▸ Exercise instructions
Format the items as a Markdown table with the columns "Row" and "Text", starting with the line that contains "The height and width of the screenshot is (253, 289)." and going on through the end of the items, one numbered row per line. Skip blank lines and leave the pictures out.

▸ Data for this task
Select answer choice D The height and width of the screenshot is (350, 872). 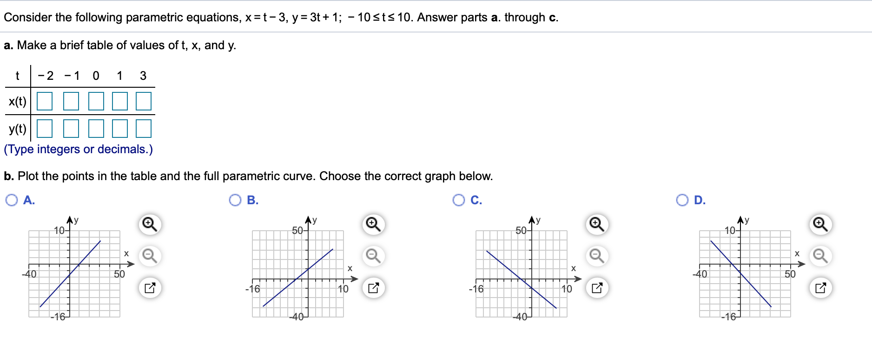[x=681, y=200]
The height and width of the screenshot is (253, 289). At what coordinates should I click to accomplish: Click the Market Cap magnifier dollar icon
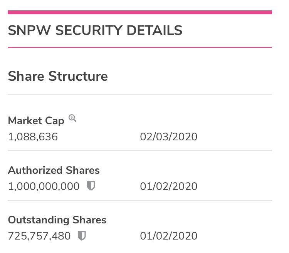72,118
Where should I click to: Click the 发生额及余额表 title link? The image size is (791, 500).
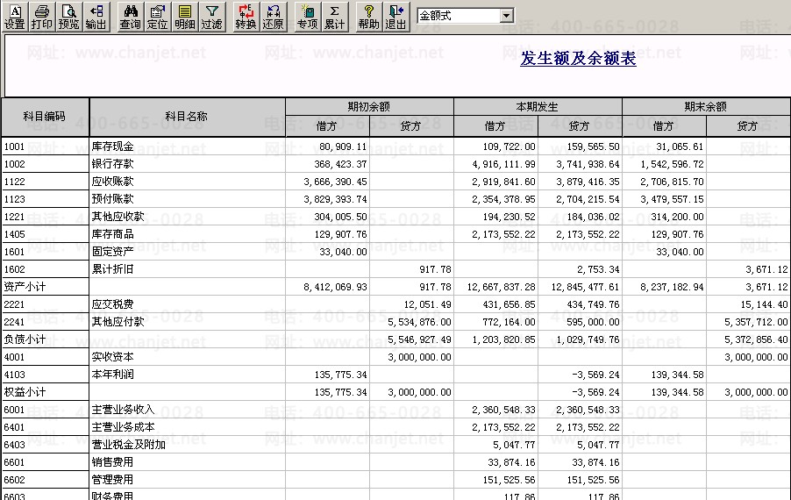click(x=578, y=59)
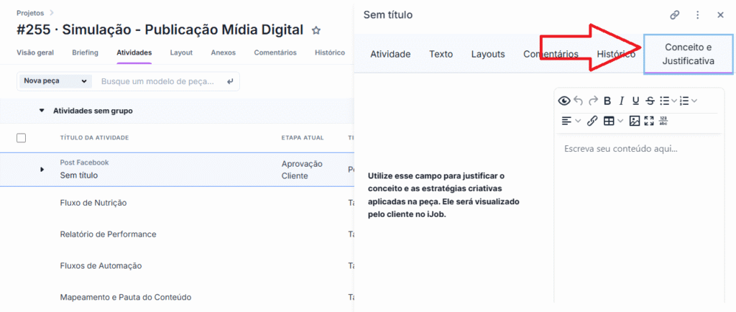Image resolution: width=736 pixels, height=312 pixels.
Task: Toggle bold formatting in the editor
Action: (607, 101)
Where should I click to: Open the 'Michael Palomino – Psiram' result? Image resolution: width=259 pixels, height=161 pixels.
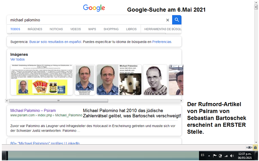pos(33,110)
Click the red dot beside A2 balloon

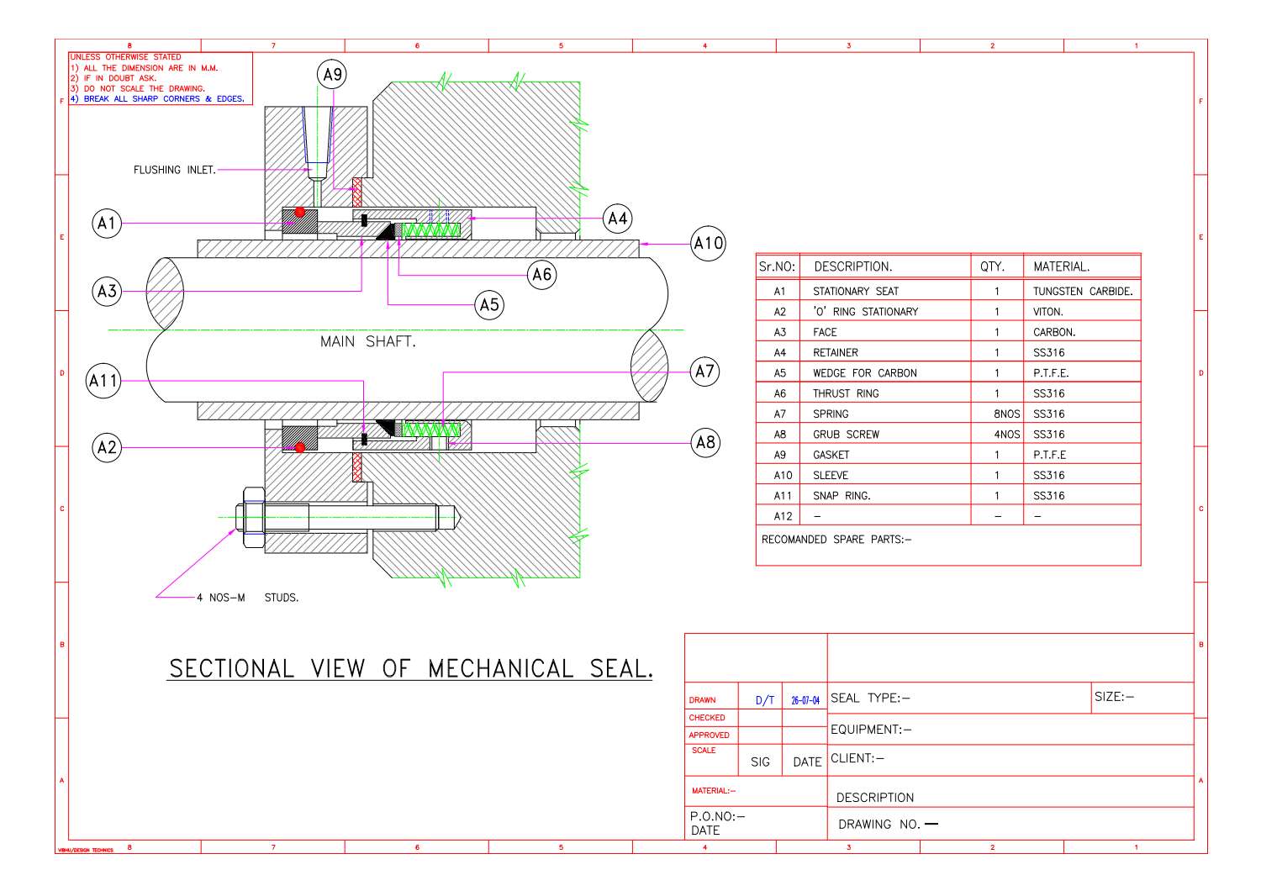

▸ Solution to the problem
| Row | Text |
|---|---|
| 1 | The height and width of the screenshot is (253, 289). At what coordinates should I click to accomplish: Click the Market Cap magnifier dollar icon |
| 2 | 72,118 |
| 3 | Where should I click to: Click the 发生额及余额表 title link? The image size is (791, 500). |
| 4 | click(x=578, y=59) |
| 5 | Image resolution: width=736 pixels, height=312 pixels. |
| 6 | Task: Toggle bold formatting in the editor |
| 7 | Action: (607, 101) |
| 8 | Where should I click to: Open the 'Michael Palomino – Psiram' result? Image resolution: width=259 pixels, height=161 pixels. |
| 9 | pos(33,110) |
| 10 | Click the red dot beside A2 balloon |